>> Begin
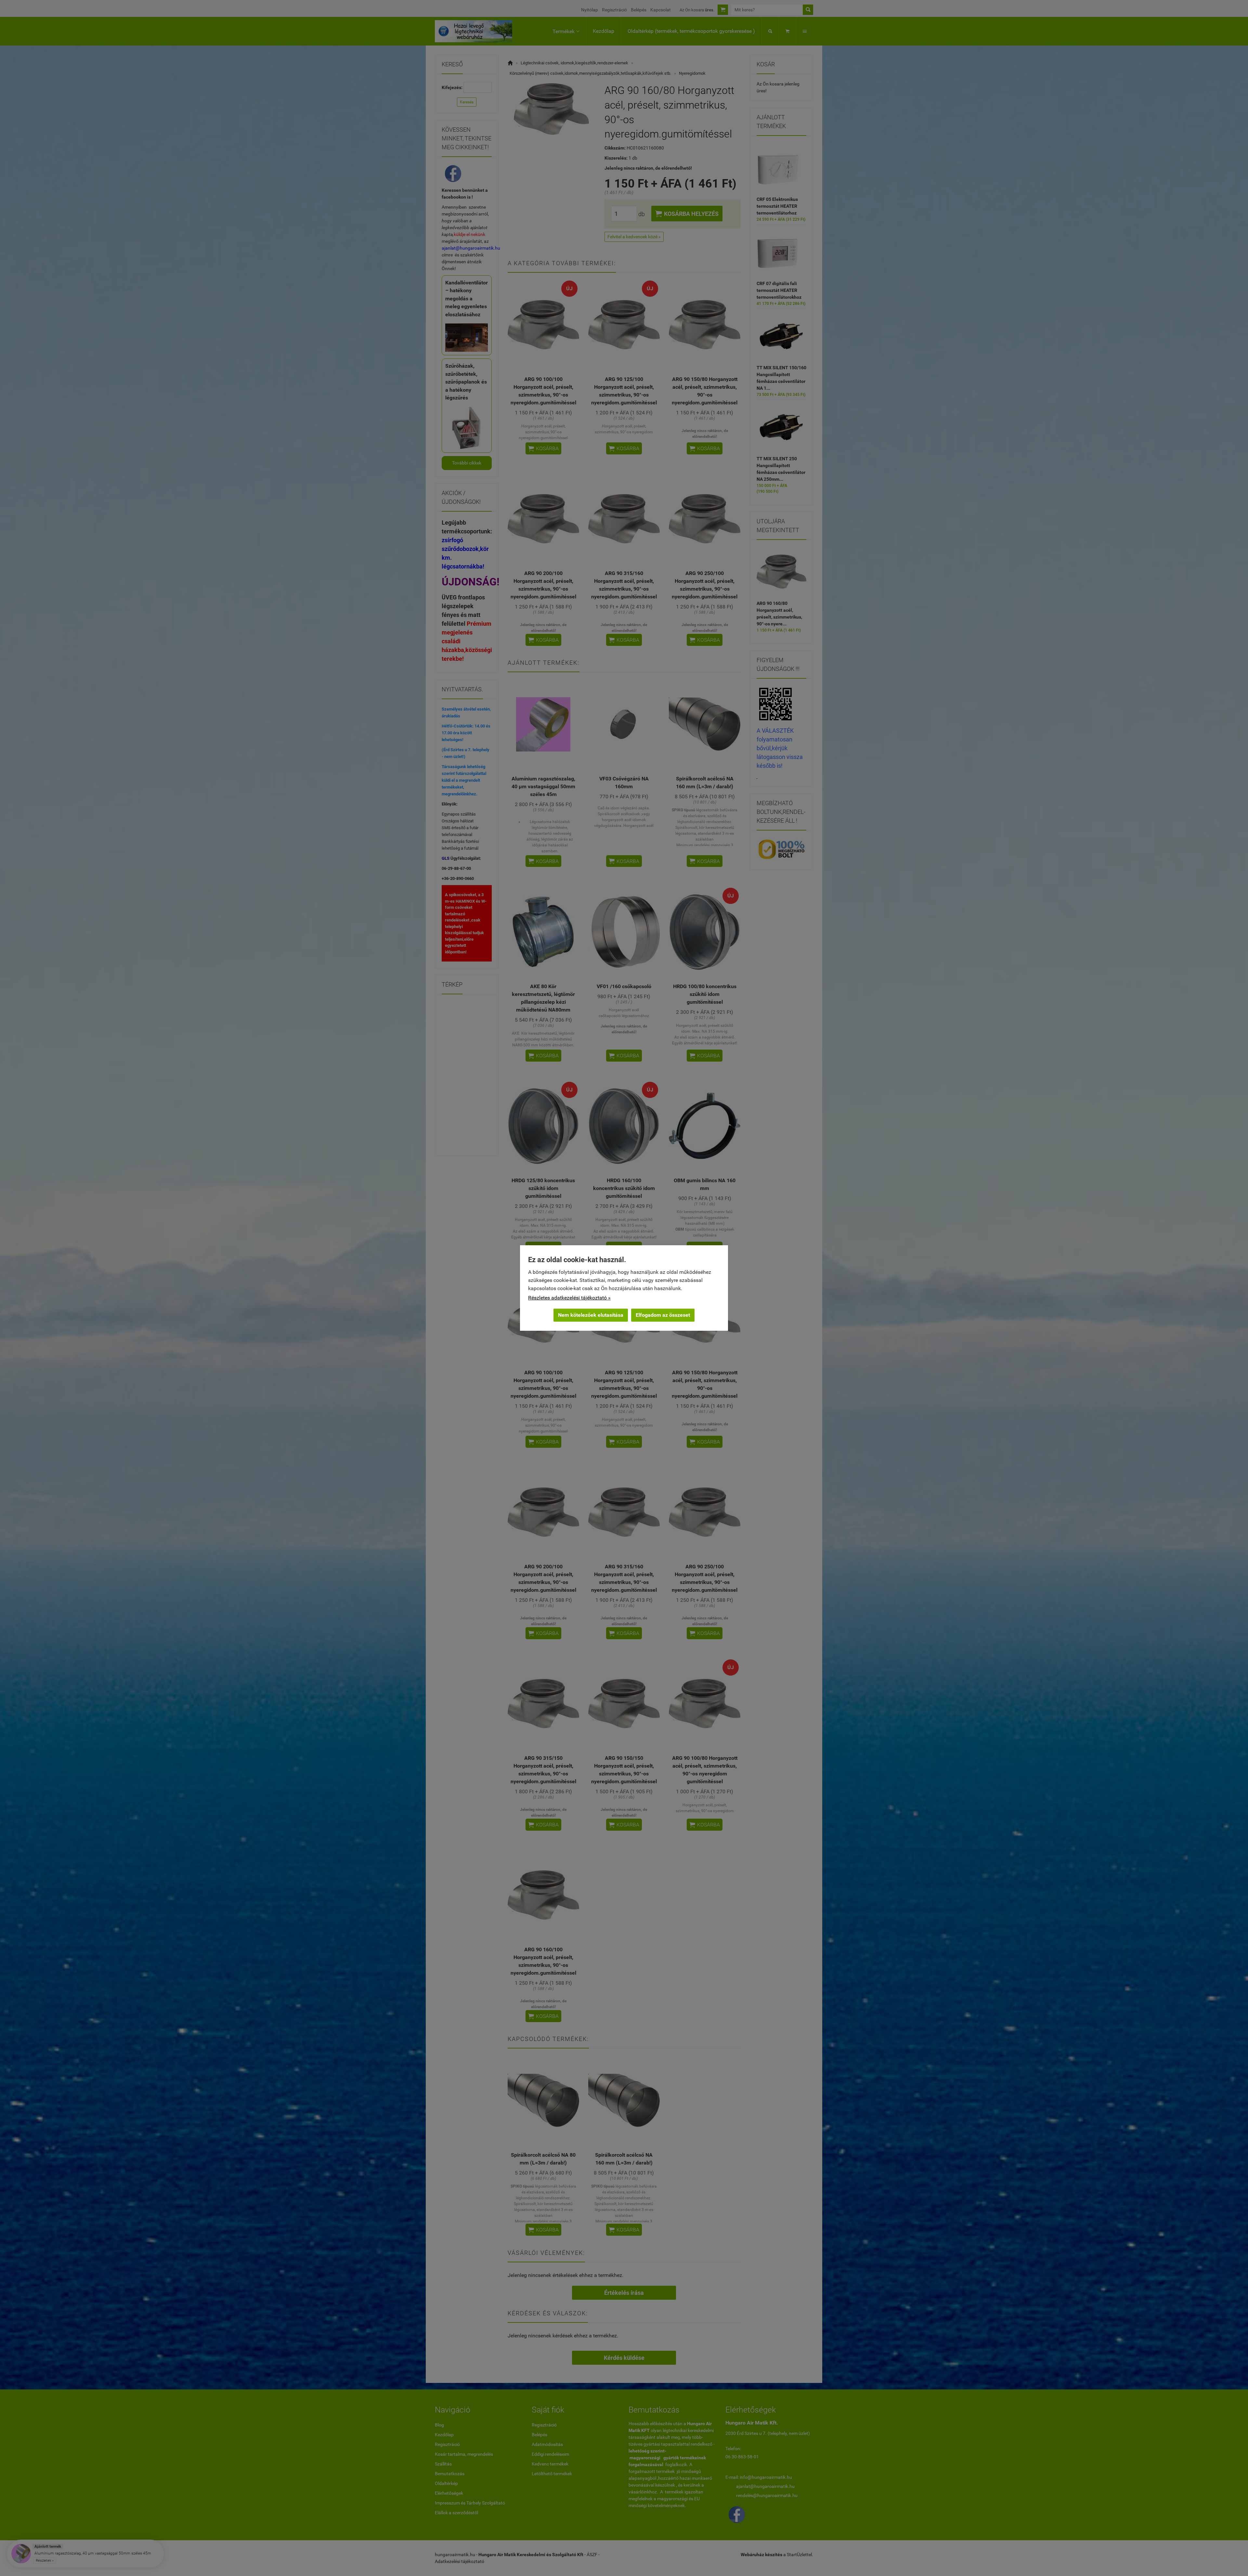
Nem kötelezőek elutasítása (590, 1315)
>> End
>> Begin
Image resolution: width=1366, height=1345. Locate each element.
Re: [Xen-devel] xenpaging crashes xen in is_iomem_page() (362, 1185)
>> End
>> Begin
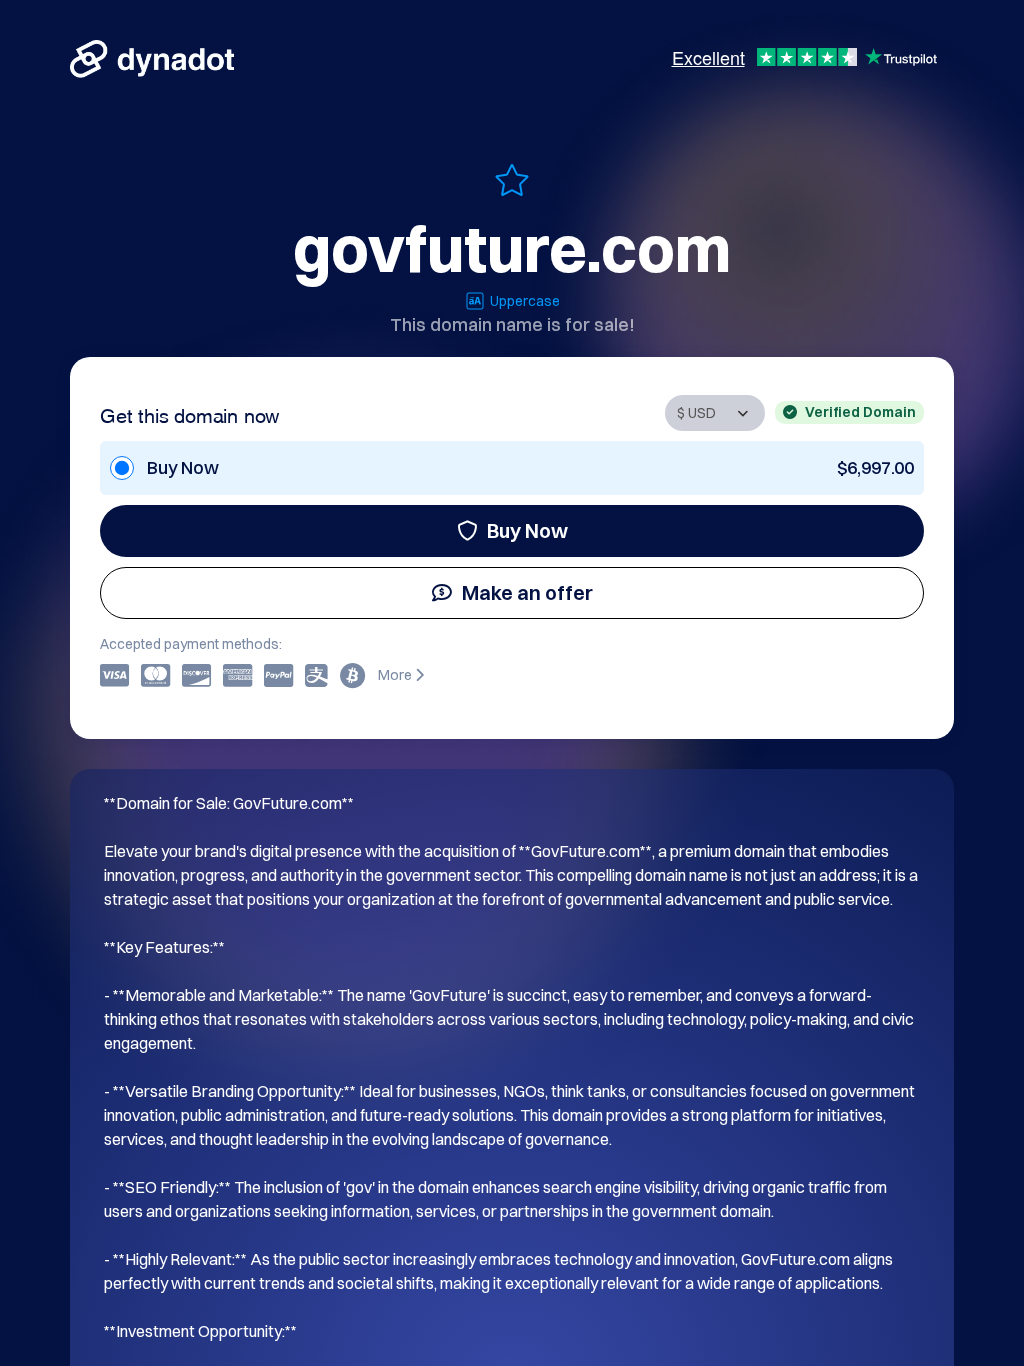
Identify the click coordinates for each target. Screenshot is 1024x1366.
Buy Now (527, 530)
>> End
== TASK PROMPT ==
Copy out the lines without changes, beginning with the line containing "Identify the click" and finishing with the line containing "Buy Now (527, 530)".

== RESULT OF THIS TASK ==
Identify the click coordinates for each target. Screenshot is 1024x1366.
Buy Now (527, 530)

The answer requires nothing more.